Considérez-vous que la formation juridique est un enjeu prioritaire pour le développement spatial en Afrique ?

 

Pierre Masquart : Absolument. Nous avons récemment rencontré le président de l’Agence Spatiale Africaine, M. Ouattara, à Paris, et nous avons évoqué ensemble les pistes de collaboration que nous pourrions initier en tant qu’experts, aux côtés de nos confrères africains. La formation dans le domaine du droit spatial est en effet un maillon essentiel, car elle permet de structurer une véritable politique juridique à l’échelle continentale.

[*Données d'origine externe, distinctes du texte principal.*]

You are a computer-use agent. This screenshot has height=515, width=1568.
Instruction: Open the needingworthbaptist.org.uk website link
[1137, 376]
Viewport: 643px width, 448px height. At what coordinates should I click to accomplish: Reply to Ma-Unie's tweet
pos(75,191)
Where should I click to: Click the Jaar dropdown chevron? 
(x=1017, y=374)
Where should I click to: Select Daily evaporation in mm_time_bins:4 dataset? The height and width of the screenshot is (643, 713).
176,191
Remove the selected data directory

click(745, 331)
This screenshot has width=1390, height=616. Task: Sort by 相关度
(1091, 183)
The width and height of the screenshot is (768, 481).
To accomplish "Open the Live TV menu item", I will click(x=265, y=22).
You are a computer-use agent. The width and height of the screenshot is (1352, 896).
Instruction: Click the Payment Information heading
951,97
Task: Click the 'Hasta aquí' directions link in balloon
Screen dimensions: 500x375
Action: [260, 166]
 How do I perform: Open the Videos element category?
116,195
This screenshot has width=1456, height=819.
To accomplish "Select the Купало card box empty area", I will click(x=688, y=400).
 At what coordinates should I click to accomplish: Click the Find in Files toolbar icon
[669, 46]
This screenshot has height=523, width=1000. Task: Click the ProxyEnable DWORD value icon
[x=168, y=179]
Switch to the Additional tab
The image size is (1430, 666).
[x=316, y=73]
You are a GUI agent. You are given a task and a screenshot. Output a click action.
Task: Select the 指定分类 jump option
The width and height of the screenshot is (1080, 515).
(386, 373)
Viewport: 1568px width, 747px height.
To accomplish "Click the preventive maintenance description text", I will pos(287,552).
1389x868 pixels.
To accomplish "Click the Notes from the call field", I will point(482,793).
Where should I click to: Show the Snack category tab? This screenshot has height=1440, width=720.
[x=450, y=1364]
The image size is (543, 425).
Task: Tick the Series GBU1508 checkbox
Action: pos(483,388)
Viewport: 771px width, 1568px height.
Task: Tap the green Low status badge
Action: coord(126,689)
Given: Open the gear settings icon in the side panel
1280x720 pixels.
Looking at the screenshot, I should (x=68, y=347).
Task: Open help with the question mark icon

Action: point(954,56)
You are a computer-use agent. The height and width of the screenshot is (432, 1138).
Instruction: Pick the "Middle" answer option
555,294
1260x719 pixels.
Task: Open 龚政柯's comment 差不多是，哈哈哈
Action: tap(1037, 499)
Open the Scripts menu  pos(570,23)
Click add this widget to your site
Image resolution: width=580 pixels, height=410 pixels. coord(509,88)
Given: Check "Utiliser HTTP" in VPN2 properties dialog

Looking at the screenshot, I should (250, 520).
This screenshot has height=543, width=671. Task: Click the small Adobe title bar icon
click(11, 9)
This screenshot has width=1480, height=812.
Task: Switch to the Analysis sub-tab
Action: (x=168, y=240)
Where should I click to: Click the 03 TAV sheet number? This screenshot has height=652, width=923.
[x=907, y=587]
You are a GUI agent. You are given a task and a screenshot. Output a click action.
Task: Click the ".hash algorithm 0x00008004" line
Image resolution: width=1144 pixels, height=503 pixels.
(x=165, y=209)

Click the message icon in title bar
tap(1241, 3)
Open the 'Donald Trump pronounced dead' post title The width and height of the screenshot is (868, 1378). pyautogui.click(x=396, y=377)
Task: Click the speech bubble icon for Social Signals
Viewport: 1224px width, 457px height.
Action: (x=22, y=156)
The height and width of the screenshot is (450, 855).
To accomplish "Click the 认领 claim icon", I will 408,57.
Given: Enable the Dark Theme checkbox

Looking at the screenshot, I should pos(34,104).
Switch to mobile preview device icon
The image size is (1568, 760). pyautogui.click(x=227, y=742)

Aujourd’hui, ce sont principalement les universités, certains centres de recherche et quelques entités spécialisées qui commencent à se saisir de ce sujet. Mais il faut aller plus loin : former des juristes, des ingénieurs, aux enjeux juridiques du spatial est indispensable pour construire une base solide.

 

Charles-Stéphane Marchiani : M. Ouattara incarne aussi une réalité fondamentale : celle d’une diaspora africaine hautement qualifiée, présente en Europe, en Amérique du Nord, ou encore aux États-Unis. Ces talents formés à l’étranger constituent une véritable richesse pour le continent. Le développement du spatial africain peut être une opportunité pour cette diaspora de contribuer au développement de leur pays d’origine ou de l’Agence Spatiale Africaine, en apportant une expertise acquise ailleurs.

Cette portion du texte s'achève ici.